“Oliver, can you please go to the back door and get the trash bin that belongs in here? I left it there when I emptied it earlier.”
“No.” I can feel his eyes on me, testing. Waiting.
“Pardon me, sir?”
“No. I don’t want to.”
“Um, sorry… that wasn’t a question actually. Go. And get. The trash bin. From the back door. Please.” I only look at him once, and go back to changing the baby. I know what’s coming next.
“No.” I knew he’d say that. It’s a new thing he’s trying with me. The only thing he’s really doing is making my blood pressure rise to stroke-like levels, and if one of us is to die today, he can be certain it will be him, the little punk, and not me.
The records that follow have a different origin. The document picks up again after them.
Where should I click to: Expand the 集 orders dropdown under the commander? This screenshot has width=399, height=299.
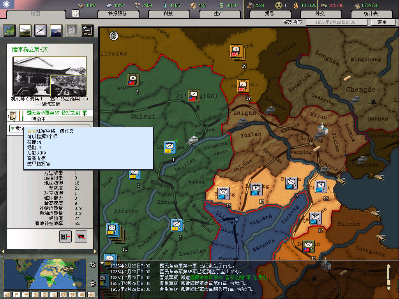(14, 128)
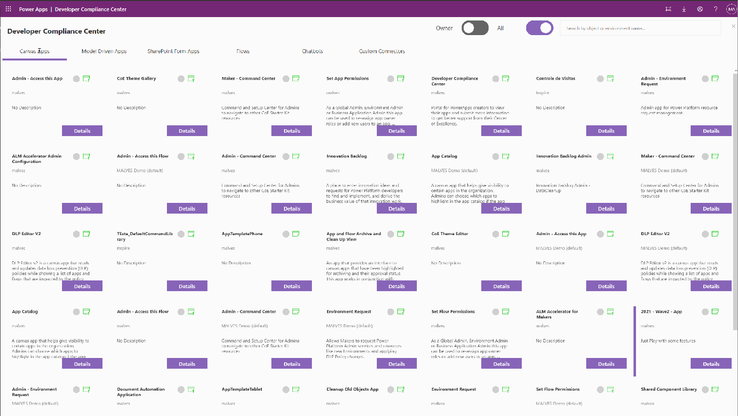Open the settings gear in top bar
Viewport: 738px width, 416px height.
point(700,9)
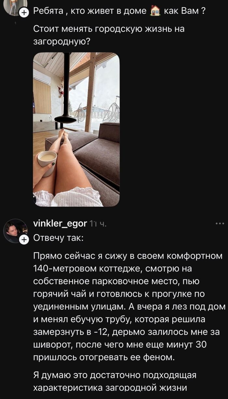Image resolution: width=228 pixels, height=399 pixels.
Task: Open vinkler_egor's profile picture
Action: [x=15, y=231]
He’ been doing this kind of thing, testing me this way for days upon days now. It’s the lazy, crazy, last days of summer, when camp ends but before school starts (and I mean full-time school, not this one-hour-meet-and-greet with mummies-hanging-around-to-hug-their-nervous-kids-crap.) He’s a good boy – usually quite cooperative, happy to help, and at the very least, fairly obedient, but he’s staging a mini-revolt lately. This is completely normal once in a while, I’m certain. It isn’t the first time he’s behaved atypically, nor will it be the last time he does this kind of thing. I know he’s adjusting the stricter bedtime routine and the quiet undercurrent of change in the house, so I’m doing my best to be patient with him. I swear to god I am. I am trying. But lordhavemercy, I will kick him through the front door of the school with my right foot on Monday morning, and skip all the way home without a single tear in my eye…
And if I’d ever sassed my parents this way as a kid, I wouldn’t be alive to write this now. That is mos def true.
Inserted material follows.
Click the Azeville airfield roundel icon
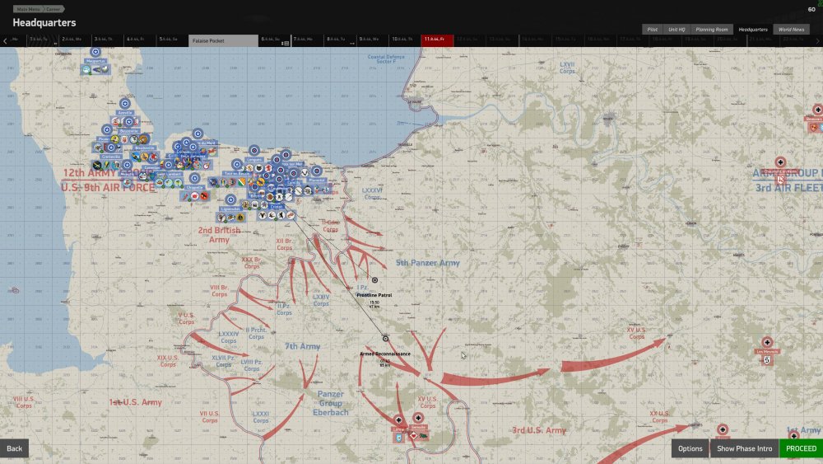The image size is (823, 464). coord(125,104)
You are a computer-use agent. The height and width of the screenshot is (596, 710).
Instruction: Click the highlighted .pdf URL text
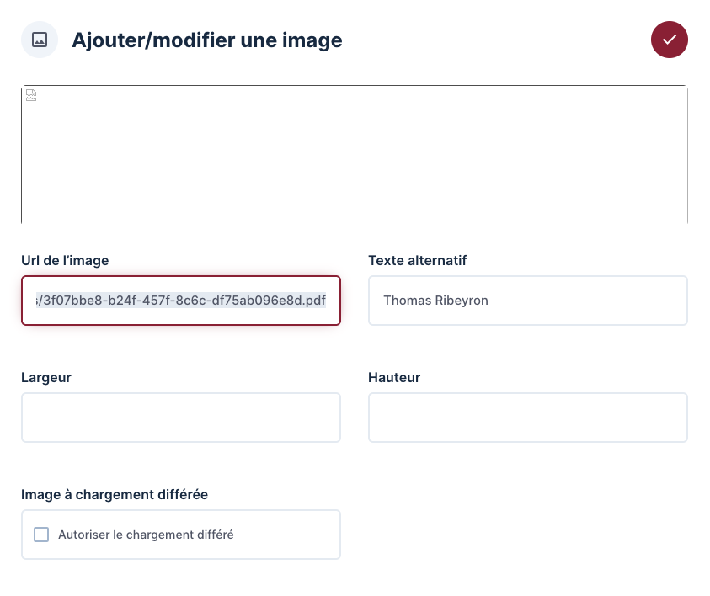(x=181, y=301)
“Oliver, I will say this exactly one more time…” I turn and look at him. “Look in my eyes so I know you can hear me. Are you listening?”
I keep my voice as low and steady as humanly possible. “Oliver Chase, GO and get that trash bin from the back door RIGHT NOW or I will call Natalie and tell her that you cannot make it to the birthday party this afternoon, and you will spend the REST of the day in your ROOM until dinnertime. I am not joking at all, mister. Do you understand me now?”
And he did. And he fetched, like a good little monkey. And now he can go to the party and have cake and pizza with everyone else we know in the neighbourhood.
Le sigh. Threats are good sometimes, and there ain’t nothing idle about mine… ever. My mama didn’t raise no fools.